Gatlin, twice banned for doping offences, is unbeaten over 100 metres since 2013 and recently won a race in Lausanne where no fewer than five of the seven runners had previously tested positive for banned substances.
The notorious 1988 Seoul Olympics final, infamous for Ben Johnson's steroid-fuelled dash to victory, featured six competitors tainted by drugs.
Three decades later, athletics is still fighting the scourge of doping with several high-profile athletes under the microscope, including Bolt's close friend, Briton Mo Farah, whose coach Alberto Salazar has been hit by allegations he gave his athletes performance-enhancing drugs.

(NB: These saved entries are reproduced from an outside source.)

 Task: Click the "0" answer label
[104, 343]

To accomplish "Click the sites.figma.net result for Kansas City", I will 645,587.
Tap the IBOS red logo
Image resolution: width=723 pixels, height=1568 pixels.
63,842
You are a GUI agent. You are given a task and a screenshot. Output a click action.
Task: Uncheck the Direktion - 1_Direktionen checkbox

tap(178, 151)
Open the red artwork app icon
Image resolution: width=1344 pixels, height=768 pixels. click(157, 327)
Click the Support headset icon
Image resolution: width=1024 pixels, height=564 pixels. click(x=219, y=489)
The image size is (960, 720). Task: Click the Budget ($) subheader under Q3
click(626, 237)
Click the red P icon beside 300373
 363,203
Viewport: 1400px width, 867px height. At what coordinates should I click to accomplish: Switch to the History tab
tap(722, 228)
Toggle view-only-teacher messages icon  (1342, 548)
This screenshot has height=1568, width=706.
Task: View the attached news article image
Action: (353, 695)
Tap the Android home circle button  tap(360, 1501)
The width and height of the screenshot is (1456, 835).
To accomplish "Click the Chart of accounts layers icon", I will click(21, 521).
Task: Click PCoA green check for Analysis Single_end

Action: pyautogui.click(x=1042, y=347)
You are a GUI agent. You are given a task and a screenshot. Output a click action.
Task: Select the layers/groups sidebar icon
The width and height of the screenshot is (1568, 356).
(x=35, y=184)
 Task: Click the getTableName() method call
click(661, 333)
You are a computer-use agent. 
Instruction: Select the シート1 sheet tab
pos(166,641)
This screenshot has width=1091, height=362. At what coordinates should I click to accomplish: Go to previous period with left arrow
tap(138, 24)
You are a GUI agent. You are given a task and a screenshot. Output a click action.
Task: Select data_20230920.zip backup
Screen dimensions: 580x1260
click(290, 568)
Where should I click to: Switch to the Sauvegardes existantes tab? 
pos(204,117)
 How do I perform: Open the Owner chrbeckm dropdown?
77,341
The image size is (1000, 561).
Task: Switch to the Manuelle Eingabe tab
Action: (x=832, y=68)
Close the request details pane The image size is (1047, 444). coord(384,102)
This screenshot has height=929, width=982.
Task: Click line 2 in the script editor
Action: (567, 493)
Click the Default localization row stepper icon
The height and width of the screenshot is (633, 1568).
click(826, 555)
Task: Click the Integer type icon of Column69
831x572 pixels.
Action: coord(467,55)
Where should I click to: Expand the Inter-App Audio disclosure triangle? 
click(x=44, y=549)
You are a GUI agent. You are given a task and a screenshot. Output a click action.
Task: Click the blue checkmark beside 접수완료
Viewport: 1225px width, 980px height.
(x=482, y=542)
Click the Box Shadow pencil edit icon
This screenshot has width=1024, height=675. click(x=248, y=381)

Farah's training partner, fellow distance runner Galen Rupp, was one of those implicated, with Salazar accused of doping him with the anabolic steroid testosterone in 2002 when Rupp was a teenager.
- Dark old days -
Farah, the double London Olympic champion, was cleared of any wrongdoing after an investigation by British track and field officials.
But the sport's governing body is still putting out fires, last weekend denying claims it blocked a survey revealing a third of top athletes confessed to cheating.
Meanwhile, Russia has been hit by allegations of systematic drug abuse, evoking memories of the dark old days of sport in former Eastern Bloc countries and leading to calls that the country should be hit with a blanket ban.
Olympic 800 metres champion Maria Savinova's apparent confession in an undercover documentary that she had used the banned steroid oxandrolone came after a spate of failed tests before the 2012 London Games and subsequent bans for walk champions Valery Borchin, Sergei Kirdyapkin and Olga Kaniskina.
Kenya continues to investigate an alarming spike in doping cases in the country after more than 30 athletes failed tests in the past two years.
WADA recently admitted as many as 10 percent of athletes could be using performance-enhancing substance, though a tough-talking Coe trumpeted an independent anti-doping agency for track and field as part of his successful manifesto, with IAAF tests currently going through WADA.
Gatlin and Tyson Gay, who has also served a ban and was stripped of his sprint relay silver medal from the London Olympics, will come under intense scrutiny in Beijing.
Bolt, who admits to being fuelled by junk food, faces arguably his biggest challenge yet at the sharp edge of a public relations crisis which threatens the sport's credibility.